2. (C) The remaining sections of this cable, keyed to these topic areas, provide a short synopsis of our interagency conclusions, followed by a description of the interagency synchronization process. We have also looked back upon the conclusions reached in our two previous off-site exercises and assessed the overall state and movement of several key trends identified across the three off-sites.

———————————–

POLITICAL AND FOREIGN POLICY TRENDS

———————————–

3. (C) AL THANI RULE IS SECURE; CROWN PRINCE EMERGES

— (C) We expect the Al Thani family’s rule to remain uncontested over the next 36 months. Given the history of intra-family coups in this country and known rivalries between key members of the ruling family, however, we expect that some friction between powerful players will continue.

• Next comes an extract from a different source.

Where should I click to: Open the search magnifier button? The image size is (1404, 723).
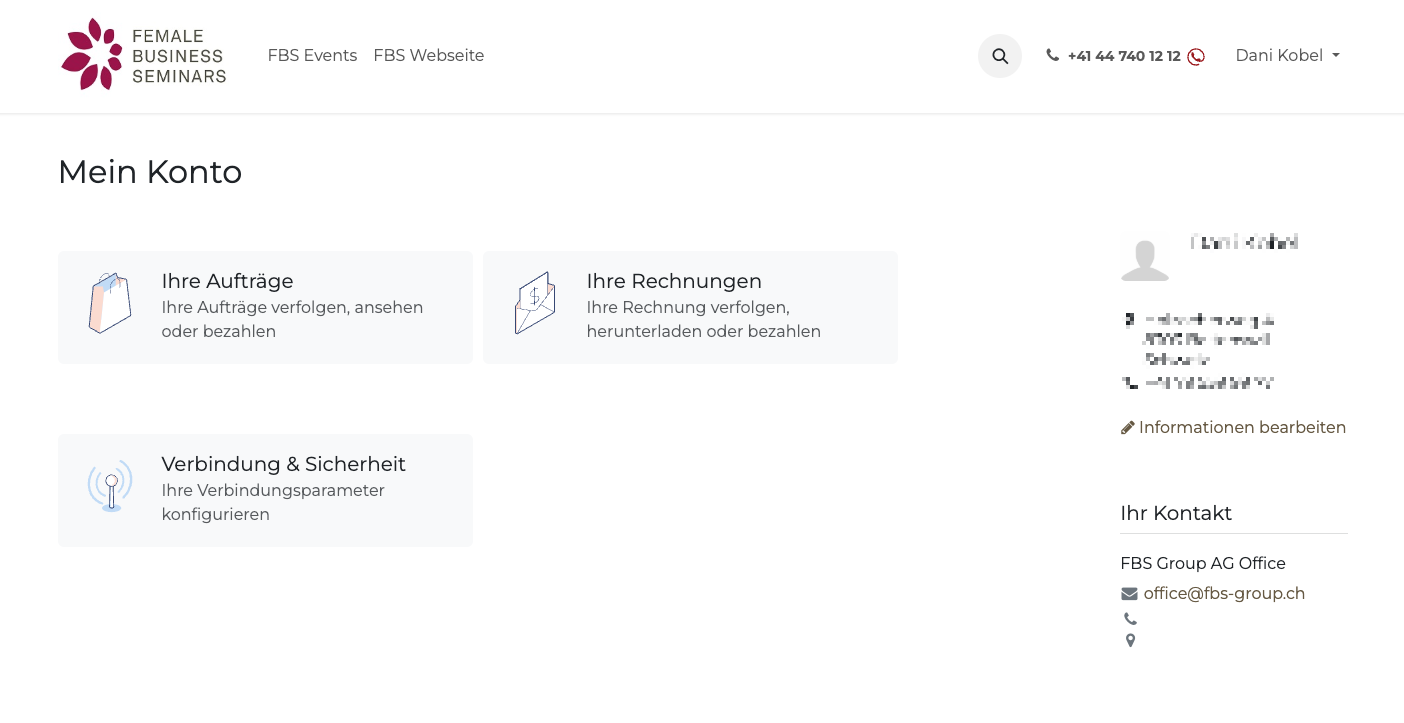click(1000, 56)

The Amir’s health is reportedly poor but stable and we expect a smooth transition in power to his son after his eventual passing. To ensure that smooth transition, we expect to see the continued emergence of Crown Prince Shaykh Tamim as more than a figurehead, as his father continues to groom him for the highest office in Qatar. We predict that he will increasingly issue more Amiri decrees under his own authority and take on more symbolic leadership duties normally reserved for the Amir, such as greeting Eid well-wishers (something he did in September for the first time in lieu of his father).

— (C) The Amir and Prime Minister/Foreign Minister Hamad bin Jassim will continue to dominate Qatar’s highly personalized foreign policy, although somewhat more attention will be paid to foreign humanitarian assistance and regional social and educational initiatives led by the Amir’s consort, Shaykha Mozah, than was previously the case. The new Minister of State for International Cooperation, Khalid al-Attiyah; the Amir’s Office Director (and daughter), Shaykha Hind; and the PM’s new Foreign Policy Advisor, Shaykh Mohammed (the Amir’s son), are part of a new generation of capable, Western-educated and energetic Qataris whose role in influencing and shaping foreign policy we expect to increase slightly over the coming 36 months.

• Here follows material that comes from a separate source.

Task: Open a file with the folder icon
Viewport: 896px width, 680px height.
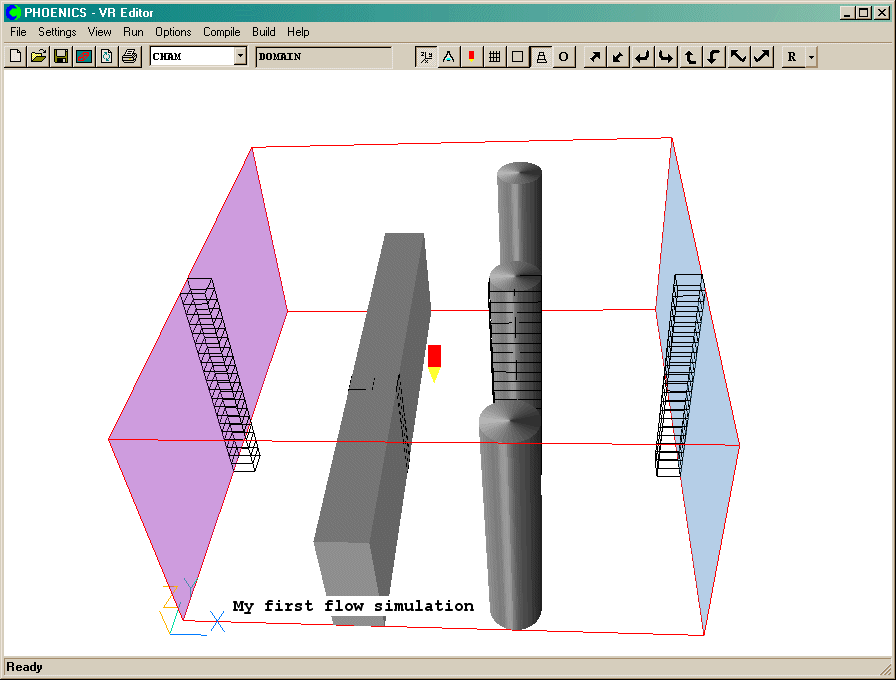Action: click(38, 57)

— (C) Over all three off-sites we assessed little or no movement in the trend toward personality-based, authoritarian rule in Qatar. Seminal and wide-ranging education reforms may have planted the seeds that will move this trend towards rationalized, decentralized government, but these effects are still several years away.

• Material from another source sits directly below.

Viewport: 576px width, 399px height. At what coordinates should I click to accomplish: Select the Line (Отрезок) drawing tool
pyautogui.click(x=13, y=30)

— (C) Over the next 36 months, Qatar will continue to pragmatically pursue relations with Iran, with whom it shares the world’s largest non-associated natural gas field. Qatar will also continue to pursue its classic vulnerable small-state policies aimed either at pleasing as many players as possible or – where competing demands make this impossible – at containing and counter-balancing irritation caused by these policies. We expect Qatar therefore to persist in supporting problematic players such as Hamas, Hezbollah and Syria, even as it attempts to strengthen its relationship with the United States and its GCC neighbors. We expect the trend in favor of using Al Jazeera as an informal tool of GOQ foreign policy to continue undiminished.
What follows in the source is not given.